Stored data entries
— START —

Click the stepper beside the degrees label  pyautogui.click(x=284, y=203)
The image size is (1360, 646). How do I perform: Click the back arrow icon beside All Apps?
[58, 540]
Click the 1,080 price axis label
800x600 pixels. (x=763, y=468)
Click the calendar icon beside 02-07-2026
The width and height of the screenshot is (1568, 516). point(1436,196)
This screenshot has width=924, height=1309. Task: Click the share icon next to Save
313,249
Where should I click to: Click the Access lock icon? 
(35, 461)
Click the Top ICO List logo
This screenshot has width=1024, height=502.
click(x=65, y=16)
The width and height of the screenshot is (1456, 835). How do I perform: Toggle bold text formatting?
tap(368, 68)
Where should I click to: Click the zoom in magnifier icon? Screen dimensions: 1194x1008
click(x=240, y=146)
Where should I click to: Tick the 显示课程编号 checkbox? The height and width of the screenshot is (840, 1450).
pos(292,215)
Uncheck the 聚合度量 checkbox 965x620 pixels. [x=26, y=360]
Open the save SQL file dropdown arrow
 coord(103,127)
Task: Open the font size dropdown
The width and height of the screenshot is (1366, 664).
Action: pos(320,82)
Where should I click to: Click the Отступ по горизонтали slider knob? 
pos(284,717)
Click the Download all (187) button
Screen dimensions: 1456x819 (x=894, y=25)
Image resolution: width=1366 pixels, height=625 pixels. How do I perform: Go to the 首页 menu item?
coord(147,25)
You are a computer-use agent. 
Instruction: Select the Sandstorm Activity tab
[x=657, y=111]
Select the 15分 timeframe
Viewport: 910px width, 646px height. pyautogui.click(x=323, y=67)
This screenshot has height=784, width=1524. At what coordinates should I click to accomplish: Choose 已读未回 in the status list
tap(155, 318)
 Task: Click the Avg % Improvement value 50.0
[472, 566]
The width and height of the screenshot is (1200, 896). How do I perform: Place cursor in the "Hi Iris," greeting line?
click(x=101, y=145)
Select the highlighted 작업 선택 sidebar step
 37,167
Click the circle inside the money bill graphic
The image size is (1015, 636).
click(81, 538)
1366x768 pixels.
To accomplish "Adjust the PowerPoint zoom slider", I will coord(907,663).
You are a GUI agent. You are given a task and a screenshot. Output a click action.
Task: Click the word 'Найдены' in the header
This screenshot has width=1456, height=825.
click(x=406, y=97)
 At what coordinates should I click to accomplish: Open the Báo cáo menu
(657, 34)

— END —

What the exercise asks: Gather every line of the rows above that contains the word "pixels", and copy each one out. Case counts.

Complete output:
800x600 pixels. (x=763, y=468)
Uncheck the 聚合度量 checkbox 965x620 pixels. [x=26, y=360]
Image resolution: width=1366 pixels, height=625 pixels. How do I perform: Go to the 首页 menu item?
1366x768 pixels.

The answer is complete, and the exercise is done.